While concentrating on a specific demographic may develop a loyal pool of customers, the company is basing its fortunes on a small group of buyers. Depending on the market and competitive conditions hybrid strategy should be adjusted regarding the extent which each generic strategy cost leadership or differentiation should be given priority in practice.
Loprinzi: I think word of mouth had a lot do with it. Companies that are successful in achieving Cost Leadership usually have: Access to the capital needed to invest in technology that will bring costs down.
This strategy focuses on a buyer's perception of value.
This analysis looks at the competitive position of the business and the factors that will adversely affect its profitability. Innovation of products or processes may also enable a startup or small company to offer a cheaper product or service where incumbents' costs and prices have become too high.
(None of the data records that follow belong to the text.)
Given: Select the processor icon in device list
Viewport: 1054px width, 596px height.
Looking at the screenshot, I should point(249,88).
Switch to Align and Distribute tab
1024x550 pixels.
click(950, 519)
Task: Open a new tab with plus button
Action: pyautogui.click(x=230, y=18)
An example is the success of low-cost budget airlines who, despite having fewer planes than the major airlines, were able to achieve market share growth by offering cheap, no-frills services at prices much cheaper than those of the larger incumbents.
New York Times.
This is achieved by offering high volumes of standardized productsoffering basic no-frills products and limiting customization and personalization of service. Firms that are successful with a cost leadership strategy usually have the following advantages: They have access to the capital needed to large investments in manufacturing facilities that lower the cost of production.
For example, GE uses finance function to make a difference. However, the company is depending on the spending habits of a small group of consumers for its profits. Firms may also choose to compete across a broad market or a focused market.